Non possiamo che darle ragione e supportarla nella lotta. Parlare di giovani generazioni privandole di quella base materiale assolutamente necessaria per l’autonomia significa dare vita a un cattivo futuro.

La violenza politica

C’è un elemento che ritengo importante nel rapporto tra le nuove generazioni e la realtà sociale: l’uso della violenza politica.

Credo si possa dire che nonostante una parte delle nuove generazioni sia stata esposta alla precarietà, ai salari da fame, alla mancanza di riconoscimento e una sostanziale marginalità, non abbia riconosciuto nella via della violenza politica una strada percorribile per risolvere i conflitti in cui è immersa.

Si tratta di una sostanziale maturazione? Di un rifiuto cosciente? Oppure è un segno di una profonda perdita d’interesse per la realtà?

Credo sia difficile dare una risposta certa. Dai colloqui che ho avuto con giovani gravemente esposti alla marginalità, l’ipotesi di poter risolvere i problemi attraverso la violenza è sempre emersa come un’ipotesi remota. Credo sia molto importante dedicare la giusta attenzione a questo “rifiuto”.

Potrebbe nascondere un avanzamento della coscienza collettiva verso una profonda spiritualità, oppure – ed è ipotesi tragica – una totale rassegnazione e appiattimento allo status quo.
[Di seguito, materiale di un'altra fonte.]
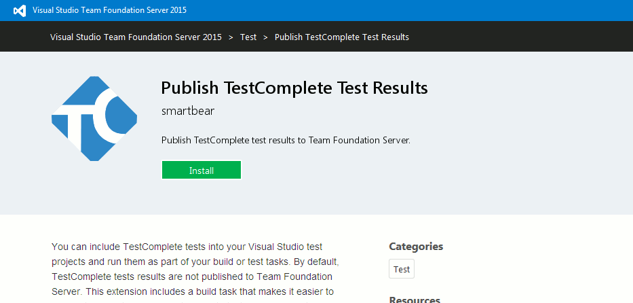
Task: Click the blue header product title text
Action: [109, 11]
Ha fatto bene Marina Mastropierro a scegliere Danilo Dolci come citazione iniziale del suo volume. Perché ci ricorda che possiamo uscire dalla palude solo educando all’utopia e al sogno:

C’è pure chi educa, senza nascondere l’assurdo ch’è nel mondo,

aperto a ogni sviluppo ma cercando d’essere franco all’altro come a sé,

sognando gli altri come ora non sono:

ciascuno cresce solo se sognato.

E noi, cosiddetti adulti, sogniamo i nostri giovani, oppure, abbiamo preso il vizio di sognare per loro?